Sadly familiar manifestation of govt’s tyrannical tendencies
THE police attack on leaders and activists of the Democratic Left Alliance, a combine of seven left-leaning political parties, as they tried to break through roadblocks and march towards the secretariat on Sunday, to lay siege to the energy ministry in protest at the Awami League-led government’s plan to increase the prices of electricity, gas and fuel, is hardly surprising but intriguing nonetheless. According to a report front-paged in New Age on Monday, the police charged at the protesters with truncheons and fired teargas shells, leaving at least 20 people injured, when the protesters removed some of the barricades to east of the National Press Club. In response to the police excesses, the alliance has decided to stage countrywide demonstrations.
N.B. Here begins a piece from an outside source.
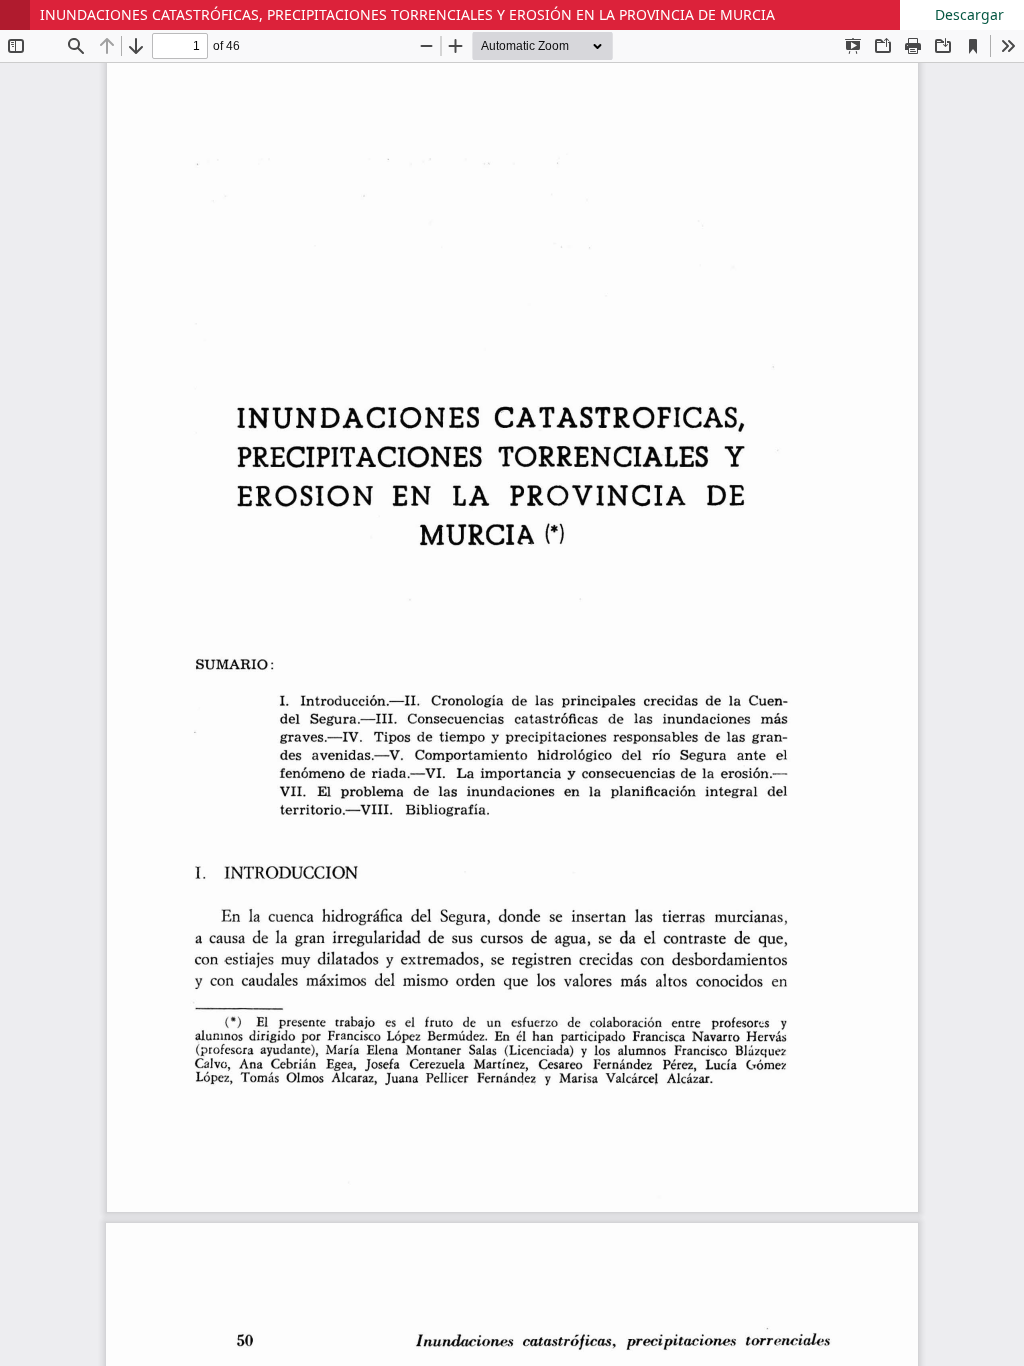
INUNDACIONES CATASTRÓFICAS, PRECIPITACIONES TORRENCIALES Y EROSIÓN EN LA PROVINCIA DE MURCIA (407, 14)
It is not the first time that the police swooped on rallies or processions against one government decision or the other. It is also not the first time that the law enforcers charged at demonstrators with truncheons, or fired teargas shells against them, for protesting against increases in energy prices. In fact, the incumbents have consistently employed the law enforcers as a tool to pre-empt or foil any kind of protest against the government’s actions and policies. It is pertinent to recall here that the Bangladesh Nationalist Party-led opposition alliance was not even allowed to form human chains, possibly the most innocuous of political programmes, in the capital Dhaka not long ago. The least said about the police excesses and atrocities particularly during the opposition alliance’s hartal (general strikes), often in tandem with activists of the ruling party’s front organisations, the better.
However, what is intriguing about the police action Sunday is that it came less than two weeks after the Democratic Left Alliance, along with the Communist Party of Bangladesh and the Socialist Party of Bangladesh, had observed a dawn-to-dusk countrywide general strike on December 18, during which the law enforcers not only allowed sit-ins in key crossings in the capital but also helped enforce the hartal by restrict traffic movement at different places. Moreover, the home minister even thanked the pickets then for a ‘peaceful general strike’ and said ‘the police helped the pickets instead of stopping them’ because the political programme ‘was peaceful’.
This time around, the home minister might try to justify the police action, arguing that the protesters of the Democratic Left Alliance were not so peaceful and that they tried to break through barricades put up by the law enforcers for the sake of peace and order. However, it is quite obvious why incumbents’ attitude towards the alliance suddenly undergone such a drastic change — two of the alliance’s demands on December 18, i.e. expeditious trial of war crimes and ban on religion-based political parties, did essentially converge with the former’s political tact but its demand on Sunday did not. On the whole, through the police attack on the alliance leaders and activists, the incumbents tend to have once again betrayed their tyrannical tendencies on the one hand and downright disregard for democratic principles and norms on the other.
Such intolerance of divergent views and dissidence on the incumbents’ part could very well make one wonder if it is, after all, foolhardy to expect of them any significant contribution to the democratisation of society and the state. It is imperative, therefore, for the democratically oriented and rights conscious sections of society to raise their voice and sustain pressure on the incumbents so that they refrain from perpetrating such undemocratic actions.